-- WORK ORDER --
From first line to last, transcribe the listing exactly and skip any image.

-- DATA EXCERPTS --

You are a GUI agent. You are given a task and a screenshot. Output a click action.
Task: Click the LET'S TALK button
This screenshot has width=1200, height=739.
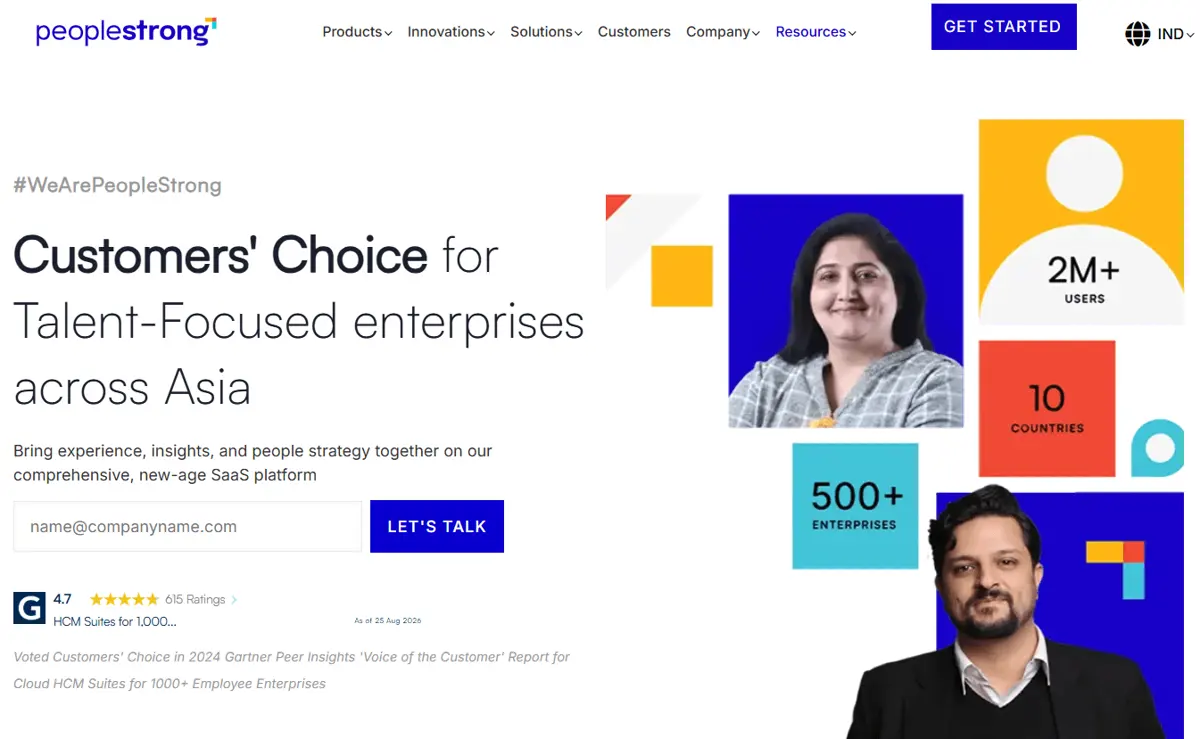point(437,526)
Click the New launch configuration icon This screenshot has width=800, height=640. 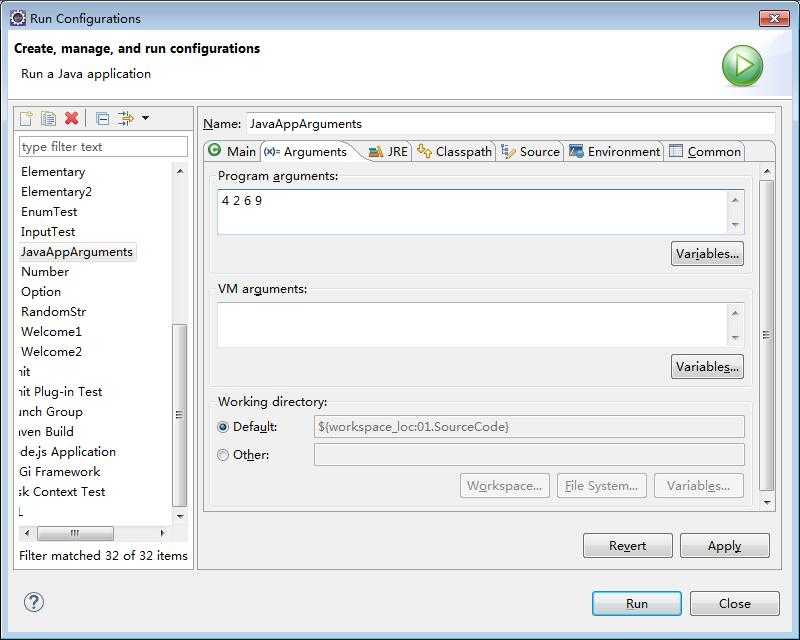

-- EXERCISE OUTPUT --
You are a GUI agent. You are given a task and a screenshot. Output a click action.
Task: Click the LET'S TALK button
This screenshot has width=1200, height=739.
point(437,526)
Click the New launch configuration icon This screenshot has width=800, height=640. 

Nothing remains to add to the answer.